Abdul-Bahá, Who kept the friends in the Holy Land and Persia apprised of the activities through frequent cablegrams, cabled, “‘This day three thousand persons were interviewed in the utmost harmony.’”
“Remembering those who looked into His eyes” 3
Message to the Esperantists, Home of Mr. and Mrs. Arthur J. Parsons , 1700 Eighteenth Street, NW, Washington, D.C., 25 April 1912
Today the greatest need of the world of humanity is discontinuance of the existing misunderstandings among nations. This can be accomplished through the unity of language. Unless the unity of languages is realized, the Most Great Peace and the oneness of the human world cannot be effectively organized and established because the function of language is to portray the mysteries and secrets of human hearts. The heart is like a box, and language is the key. Only by using the key can we open the box and observe the gems it contains. Therefore, the question of an auxiliary international tongue has the utmost importance. Through this means international education and training become possible; the evidence and history of the past can be acquired. The spread of the known facts of the human world depends upon language. The explanation of divine teachings can only be through this medium. As long as diversity of tongues and lack of comprehension of other languages continue, these glorious aims cannot be realized. Therefore, the very first service to the world of man is to establish this auxiliary international means of communication. It will become the cause of the tranquillity of the human commonwealth. Through it sciences and arts will be spread among the nations, and it will prove to be the means of the progress and development of all races. We must endeavor with all our powers to establish this international auxiliary language throughout the world. It is my hope that it may be perfected through the bounties of God and that intelligent men may be selected from the various countries of the world to organize an international congress whose chief aim will be the promotion of this universal medium of speech. 4
Friday, April 26, 1912
In addition to the usual receptions at the home of Mrs Parsons, there were three public meetings: one in the morning, another in the afternoon and one in the evening. At the first gathering, at the All Saints Unitarian Church, the Master spoke on the subject of the varieties of light, the effulgence of the Sun of Reality in its original essence, and of the waiting souls with pure hearts who are like unto clear spotless mirrors, whose eyes and ears become enlightened by the appearance of the Sun of Reality. So great was the respect and devotion of the audience that ‘Abdu’l-Bahá wrote in a cable He sent to the Orient: ‘Today three thousand persons visited with the utmost harmony.’

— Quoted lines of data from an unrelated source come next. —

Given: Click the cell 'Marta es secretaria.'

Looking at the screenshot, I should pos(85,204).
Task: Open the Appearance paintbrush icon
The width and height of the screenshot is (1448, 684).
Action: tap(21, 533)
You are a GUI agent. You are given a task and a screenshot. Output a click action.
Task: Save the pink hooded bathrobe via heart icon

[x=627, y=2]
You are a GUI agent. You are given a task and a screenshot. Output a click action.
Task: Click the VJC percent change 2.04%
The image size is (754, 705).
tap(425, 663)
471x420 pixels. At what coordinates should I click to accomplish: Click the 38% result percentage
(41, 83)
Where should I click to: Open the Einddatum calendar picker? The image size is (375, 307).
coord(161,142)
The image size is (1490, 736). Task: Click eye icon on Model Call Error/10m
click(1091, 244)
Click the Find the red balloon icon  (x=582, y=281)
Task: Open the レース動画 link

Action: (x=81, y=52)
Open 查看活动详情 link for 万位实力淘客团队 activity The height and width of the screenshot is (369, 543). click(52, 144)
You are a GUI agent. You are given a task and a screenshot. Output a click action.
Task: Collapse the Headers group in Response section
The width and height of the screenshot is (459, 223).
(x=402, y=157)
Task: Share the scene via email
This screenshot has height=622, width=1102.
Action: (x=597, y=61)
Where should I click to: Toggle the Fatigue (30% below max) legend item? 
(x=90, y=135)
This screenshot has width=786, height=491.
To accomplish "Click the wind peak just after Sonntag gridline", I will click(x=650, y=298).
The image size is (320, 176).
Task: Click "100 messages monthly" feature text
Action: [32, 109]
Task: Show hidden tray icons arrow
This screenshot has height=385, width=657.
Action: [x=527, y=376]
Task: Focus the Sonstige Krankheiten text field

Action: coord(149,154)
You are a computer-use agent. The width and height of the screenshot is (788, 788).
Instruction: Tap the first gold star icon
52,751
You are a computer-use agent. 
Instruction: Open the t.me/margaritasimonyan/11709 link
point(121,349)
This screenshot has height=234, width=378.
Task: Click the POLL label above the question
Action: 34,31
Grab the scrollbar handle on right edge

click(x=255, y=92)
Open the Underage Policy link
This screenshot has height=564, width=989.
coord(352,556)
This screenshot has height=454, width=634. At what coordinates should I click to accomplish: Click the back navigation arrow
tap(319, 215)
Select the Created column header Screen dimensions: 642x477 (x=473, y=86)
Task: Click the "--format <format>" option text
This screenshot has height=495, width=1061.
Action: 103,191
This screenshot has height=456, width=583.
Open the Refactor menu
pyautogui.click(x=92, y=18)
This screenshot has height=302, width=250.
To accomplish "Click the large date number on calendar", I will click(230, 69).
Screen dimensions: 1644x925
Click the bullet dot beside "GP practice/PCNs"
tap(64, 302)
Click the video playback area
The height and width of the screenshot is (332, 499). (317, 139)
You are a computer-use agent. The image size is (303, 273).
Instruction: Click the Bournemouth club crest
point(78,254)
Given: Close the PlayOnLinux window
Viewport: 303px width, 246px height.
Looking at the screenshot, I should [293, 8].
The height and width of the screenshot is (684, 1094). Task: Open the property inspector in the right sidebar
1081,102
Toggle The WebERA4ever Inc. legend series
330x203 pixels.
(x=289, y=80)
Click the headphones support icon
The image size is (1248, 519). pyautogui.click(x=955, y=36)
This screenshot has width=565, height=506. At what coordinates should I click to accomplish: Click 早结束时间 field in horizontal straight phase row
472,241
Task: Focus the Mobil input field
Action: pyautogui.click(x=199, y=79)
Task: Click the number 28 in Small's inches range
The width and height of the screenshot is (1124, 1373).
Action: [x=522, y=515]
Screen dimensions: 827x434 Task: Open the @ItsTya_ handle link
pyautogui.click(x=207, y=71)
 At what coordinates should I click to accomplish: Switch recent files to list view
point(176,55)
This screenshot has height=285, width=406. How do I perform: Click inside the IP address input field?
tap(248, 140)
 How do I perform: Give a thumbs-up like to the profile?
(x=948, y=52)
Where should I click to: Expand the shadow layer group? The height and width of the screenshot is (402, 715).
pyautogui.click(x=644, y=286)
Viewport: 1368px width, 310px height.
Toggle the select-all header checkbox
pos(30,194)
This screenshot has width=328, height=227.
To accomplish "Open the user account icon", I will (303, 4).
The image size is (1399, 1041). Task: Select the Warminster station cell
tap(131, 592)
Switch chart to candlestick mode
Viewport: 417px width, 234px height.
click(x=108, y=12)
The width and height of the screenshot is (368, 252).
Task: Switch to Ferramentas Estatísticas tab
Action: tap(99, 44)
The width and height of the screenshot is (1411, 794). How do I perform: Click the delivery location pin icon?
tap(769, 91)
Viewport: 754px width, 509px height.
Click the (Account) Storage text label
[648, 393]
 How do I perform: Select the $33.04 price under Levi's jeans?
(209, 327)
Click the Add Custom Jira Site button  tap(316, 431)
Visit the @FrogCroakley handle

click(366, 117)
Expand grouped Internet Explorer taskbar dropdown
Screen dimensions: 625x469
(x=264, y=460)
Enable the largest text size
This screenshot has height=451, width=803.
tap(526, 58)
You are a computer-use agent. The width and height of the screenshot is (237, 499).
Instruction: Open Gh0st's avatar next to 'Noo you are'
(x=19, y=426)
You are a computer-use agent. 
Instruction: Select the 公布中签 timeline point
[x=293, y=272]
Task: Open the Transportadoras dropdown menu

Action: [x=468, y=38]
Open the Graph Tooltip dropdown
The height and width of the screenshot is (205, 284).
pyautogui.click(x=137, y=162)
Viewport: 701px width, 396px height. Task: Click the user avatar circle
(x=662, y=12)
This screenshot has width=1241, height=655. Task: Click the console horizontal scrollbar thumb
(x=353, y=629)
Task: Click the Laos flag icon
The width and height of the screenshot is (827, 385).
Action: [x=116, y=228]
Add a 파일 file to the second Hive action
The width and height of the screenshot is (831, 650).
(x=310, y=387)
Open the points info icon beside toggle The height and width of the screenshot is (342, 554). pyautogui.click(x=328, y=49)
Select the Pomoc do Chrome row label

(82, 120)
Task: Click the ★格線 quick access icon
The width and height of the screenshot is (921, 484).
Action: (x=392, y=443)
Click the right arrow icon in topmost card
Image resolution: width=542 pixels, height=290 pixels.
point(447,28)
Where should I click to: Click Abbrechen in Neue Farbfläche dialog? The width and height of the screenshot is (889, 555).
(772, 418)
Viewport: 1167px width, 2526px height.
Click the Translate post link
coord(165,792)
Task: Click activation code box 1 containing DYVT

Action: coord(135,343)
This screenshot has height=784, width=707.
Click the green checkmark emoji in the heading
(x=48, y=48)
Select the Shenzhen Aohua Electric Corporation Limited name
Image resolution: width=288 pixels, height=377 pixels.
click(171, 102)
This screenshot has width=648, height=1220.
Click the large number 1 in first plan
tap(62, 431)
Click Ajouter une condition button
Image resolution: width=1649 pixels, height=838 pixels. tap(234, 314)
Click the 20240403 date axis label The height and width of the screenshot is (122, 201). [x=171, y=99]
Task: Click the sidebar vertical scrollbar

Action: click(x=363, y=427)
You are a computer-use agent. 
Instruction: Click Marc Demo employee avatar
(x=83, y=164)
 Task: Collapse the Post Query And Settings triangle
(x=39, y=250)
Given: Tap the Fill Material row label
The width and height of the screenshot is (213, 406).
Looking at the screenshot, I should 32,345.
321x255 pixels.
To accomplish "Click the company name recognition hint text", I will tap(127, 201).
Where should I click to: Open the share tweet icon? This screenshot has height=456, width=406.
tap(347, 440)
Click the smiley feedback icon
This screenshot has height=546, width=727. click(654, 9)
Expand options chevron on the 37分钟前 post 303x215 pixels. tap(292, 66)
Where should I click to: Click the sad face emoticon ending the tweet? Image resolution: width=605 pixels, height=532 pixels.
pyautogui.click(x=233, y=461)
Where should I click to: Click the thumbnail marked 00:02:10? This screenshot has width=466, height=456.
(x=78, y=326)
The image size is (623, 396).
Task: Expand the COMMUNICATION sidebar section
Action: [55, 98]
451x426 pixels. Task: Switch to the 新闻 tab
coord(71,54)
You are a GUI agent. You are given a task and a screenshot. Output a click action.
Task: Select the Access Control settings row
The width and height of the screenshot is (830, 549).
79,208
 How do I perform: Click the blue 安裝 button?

At every gathering, whether for Bahá’ís or non-Bahá’ís, several stenographers, as well as the Persian secretaries, were in attendance. The English translations were published soon after the address itself but the Persian originals taken down by us verbatim had to be submitted to ‘Abdu’l-Bahá for correction. Because of His heavy schedule, He had little time for this, so the originals were often delayed in their publication.
The afternoon meeting was held at the home of Mrs Parsons. The subject of the talk was the interpretation of the Old Testament statement concerning the creation of man in the image of God. At the conclusion ‘Abdu’l-Bahá took His leave of the friends, promising to return to Washington DC from Chicago. On hearing this, the friends hastened to shake hands with Him and showed great reverence and humility to Him, joyful that soon He would return to their midst. After the meeting, ‘Abdu’l-Bahá went for a stroll in a park to recuperate.
In the evening ‘Abdu’l-Bahá went to a third gathering, held in a very large building, to speak to a group of young women of the suffrage movement. This was the largest meeting held thus far and the most spacious and majestic hall. ‘Abdu’l-Bahá delivered a most impressive address which He began by saying:
“One of the teachings of Bahá’u’lláh is equality of rights for men and women. When He promulgated this principle in the Orient, the people were astonished.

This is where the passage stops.